All skillfully taken, artfully lit, and filtered.  Including photos of the children grieving, and the woman sorrowfully bending over her husband's casket.

And the woman put the photos up on her blog.

And I just ... is this a thing, now?  Taking photos at funerals?  and then photoshopping the photos to get the best shot?  I mean, I know they photographed caskets, etc. in the early 1900s, when "post-mortem" photography was a creepy thing (confession time) (they sometimes posed the corpses to make them look alive, oh YUCK)  but now?  Today?  And then posting them to the internet, where any schmo, myself included, can look at them?  why?

Please tell me this is not a thing, now.  Please.  Because looking at the grief-filled pics of a stranger's funeral seems an awful lot like rubbernecking at a traffic accident, i.e., not something to be encouraged.  And now I feel petty just for commenting about it.  Ick.

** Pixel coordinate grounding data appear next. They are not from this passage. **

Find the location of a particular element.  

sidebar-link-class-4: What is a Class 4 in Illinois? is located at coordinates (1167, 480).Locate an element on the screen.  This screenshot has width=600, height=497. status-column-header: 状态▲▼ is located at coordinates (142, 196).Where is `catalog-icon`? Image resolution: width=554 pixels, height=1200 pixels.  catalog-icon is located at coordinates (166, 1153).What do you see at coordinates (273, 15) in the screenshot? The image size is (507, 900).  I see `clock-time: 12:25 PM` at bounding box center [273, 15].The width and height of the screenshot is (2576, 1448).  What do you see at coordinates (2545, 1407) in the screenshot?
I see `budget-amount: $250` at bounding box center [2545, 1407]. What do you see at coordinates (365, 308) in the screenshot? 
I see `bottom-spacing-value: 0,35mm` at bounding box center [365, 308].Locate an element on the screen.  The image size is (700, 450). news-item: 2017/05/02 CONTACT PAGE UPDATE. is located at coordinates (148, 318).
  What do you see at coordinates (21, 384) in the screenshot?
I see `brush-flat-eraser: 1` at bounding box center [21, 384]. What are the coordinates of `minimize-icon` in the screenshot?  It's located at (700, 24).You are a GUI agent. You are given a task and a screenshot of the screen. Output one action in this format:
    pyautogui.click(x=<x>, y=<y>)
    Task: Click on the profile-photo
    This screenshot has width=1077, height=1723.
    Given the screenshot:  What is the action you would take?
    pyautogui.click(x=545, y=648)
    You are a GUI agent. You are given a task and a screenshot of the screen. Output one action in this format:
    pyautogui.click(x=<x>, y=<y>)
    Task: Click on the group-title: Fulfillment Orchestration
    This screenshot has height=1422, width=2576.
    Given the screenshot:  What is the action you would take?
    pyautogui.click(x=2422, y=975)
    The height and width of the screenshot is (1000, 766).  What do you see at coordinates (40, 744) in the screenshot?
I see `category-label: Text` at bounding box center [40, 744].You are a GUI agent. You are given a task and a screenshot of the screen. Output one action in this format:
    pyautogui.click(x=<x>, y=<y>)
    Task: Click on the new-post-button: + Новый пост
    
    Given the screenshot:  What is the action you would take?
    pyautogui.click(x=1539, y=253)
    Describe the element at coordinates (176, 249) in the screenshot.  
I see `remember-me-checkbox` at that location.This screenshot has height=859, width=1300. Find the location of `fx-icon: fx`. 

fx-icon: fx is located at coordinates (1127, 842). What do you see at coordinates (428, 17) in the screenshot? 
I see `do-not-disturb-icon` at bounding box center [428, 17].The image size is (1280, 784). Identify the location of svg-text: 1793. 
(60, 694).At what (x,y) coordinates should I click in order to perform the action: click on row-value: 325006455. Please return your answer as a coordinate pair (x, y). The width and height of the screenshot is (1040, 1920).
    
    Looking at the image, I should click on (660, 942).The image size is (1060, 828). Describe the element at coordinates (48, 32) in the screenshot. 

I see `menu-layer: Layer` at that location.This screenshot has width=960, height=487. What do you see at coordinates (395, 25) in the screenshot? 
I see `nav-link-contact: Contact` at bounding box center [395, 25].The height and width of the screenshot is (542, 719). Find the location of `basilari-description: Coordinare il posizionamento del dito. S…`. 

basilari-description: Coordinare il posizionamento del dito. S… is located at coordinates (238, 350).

Tails from the Foster Kittens said...

we all grieve in different ways. While it is not my choice.. I'd like to forgo the funeral all togeter.. I figure to each their own.

Domestic Kate said...

I can't blame people I guess. Unfortunately, families often don't get together unless someone dies, so it's a rare opportunity to get everyone together, dressed up, etc. I'm uncomfortable with it too, though.

~~Silk said...

As I'd mentioned, nobody ever tells me someone has died until they've been long buried. Long after Gramma died, I happened to see a photo my mother had taken of Gramma in her coffin. That's the first time I really believed she was gone. I never saw a photo from my father's funeral, so it was many years before I stopped being afraid of him suddenly attacking. I've often thought that the purpose of a funeral is on the surface to honor the dead, but deep down is actually to confirm that they're indeed really truly dead.

You've never heard of the Victorian practice? http://www.bbc.com/news/uk-england-36389581

~~Silk said...

Oops, just reread the post, and yeah, you do know about the Victorian thing. Ne'mind.

rockygrace said...

haha, Silk, I can think of SEVERAL people whose funerals I'll prolly attend just to reassure myself that they're dead.